Please show every line from the entries that carries the word "computer".

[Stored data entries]

Segment Open

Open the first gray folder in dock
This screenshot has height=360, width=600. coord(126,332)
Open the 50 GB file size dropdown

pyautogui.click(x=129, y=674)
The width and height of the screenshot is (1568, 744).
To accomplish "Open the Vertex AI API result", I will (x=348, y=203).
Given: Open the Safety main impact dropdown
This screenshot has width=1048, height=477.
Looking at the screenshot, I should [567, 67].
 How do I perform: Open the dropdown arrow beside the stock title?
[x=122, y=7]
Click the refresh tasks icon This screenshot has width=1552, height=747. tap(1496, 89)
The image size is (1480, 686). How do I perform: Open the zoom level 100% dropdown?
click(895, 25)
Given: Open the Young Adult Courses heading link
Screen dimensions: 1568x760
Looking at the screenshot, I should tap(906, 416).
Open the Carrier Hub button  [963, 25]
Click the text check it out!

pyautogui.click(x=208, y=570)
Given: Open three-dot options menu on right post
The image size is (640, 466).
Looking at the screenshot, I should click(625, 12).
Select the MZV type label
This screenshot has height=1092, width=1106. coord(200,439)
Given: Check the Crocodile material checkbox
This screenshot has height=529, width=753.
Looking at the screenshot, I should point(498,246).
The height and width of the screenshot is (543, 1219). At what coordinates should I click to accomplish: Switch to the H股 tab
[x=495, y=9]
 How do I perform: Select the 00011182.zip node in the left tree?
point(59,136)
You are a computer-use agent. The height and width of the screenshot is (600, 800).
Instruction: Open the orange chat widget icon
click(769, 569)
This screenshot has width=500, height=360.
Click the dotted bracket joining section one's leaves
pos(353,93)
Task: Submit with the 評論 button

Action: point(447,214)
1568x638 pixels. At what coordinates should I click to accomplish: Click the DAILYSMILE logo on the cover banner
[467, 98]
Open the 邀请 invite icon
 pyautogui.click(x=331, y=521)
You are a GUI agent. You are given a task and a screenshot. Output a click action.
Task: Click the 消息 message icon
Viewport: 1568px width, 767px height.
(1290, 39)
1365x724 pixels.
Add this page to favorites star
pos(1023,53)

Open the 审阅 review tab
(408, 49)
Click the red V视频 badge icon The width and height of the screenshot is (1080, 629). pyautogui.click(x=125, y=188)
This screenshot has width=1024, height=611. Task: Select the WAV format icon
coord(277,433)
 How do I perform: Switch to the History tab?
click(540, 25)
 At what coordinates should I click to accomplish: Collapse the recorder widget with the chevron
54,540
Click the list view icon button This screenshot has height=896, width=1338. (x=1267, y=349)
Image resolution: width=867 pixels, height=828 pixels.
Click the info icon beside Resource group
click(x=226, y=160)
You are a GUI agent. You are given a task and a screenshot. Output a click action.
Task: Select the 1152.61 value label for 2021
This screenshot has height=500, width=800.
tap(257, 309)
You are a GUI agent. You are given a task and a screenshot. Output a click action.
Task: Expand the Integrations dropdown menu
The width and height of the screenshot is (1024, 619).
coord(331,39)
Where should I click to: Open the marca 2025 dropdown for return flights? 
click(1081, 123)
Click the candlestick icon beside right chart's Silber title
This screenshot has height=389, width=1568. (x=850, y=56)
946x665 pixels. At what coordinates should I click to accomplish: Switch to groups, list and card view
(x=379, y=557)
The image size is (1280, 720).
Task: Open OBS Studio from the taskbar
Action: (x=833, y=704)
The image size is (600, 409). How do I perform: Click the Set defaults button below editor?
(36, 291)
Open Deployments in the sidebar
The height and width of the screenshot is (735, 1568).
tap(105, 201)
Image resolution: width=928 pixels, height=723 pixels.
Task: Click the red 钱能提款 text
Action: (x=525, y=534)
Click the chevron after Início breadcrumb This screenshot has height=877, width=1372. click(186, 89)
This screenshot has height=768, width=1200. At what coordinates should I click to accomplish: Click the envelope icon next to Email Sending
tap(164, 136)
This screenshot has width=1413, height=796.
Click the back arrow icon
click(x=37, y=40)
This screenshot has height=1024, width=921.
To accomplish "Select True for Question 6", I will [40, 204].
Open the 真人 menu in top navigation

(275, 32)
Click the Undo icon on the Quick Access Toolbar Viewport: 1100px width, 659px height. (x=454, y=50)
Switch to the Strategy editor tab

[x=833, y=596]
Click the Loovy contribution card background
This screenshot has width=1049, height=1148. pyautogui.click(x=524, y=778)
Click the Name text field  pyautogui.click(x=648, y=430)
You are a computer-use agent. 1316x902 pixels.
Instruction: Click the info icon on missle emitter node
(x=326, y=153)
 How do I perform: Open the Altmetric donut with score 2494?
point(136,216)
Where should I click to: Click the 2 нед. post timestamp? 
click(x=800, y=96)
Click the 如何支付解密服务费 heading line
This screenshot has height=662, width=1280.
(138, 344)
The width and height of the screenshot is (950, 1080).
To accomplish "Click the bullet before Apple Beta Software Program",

Segment Closed

RESPONSE TO THIS TASK:
You are a computer-use agent. The height and width of the screenshot is (600, 800).
You are a computer-use agent. 1316x902 pixels.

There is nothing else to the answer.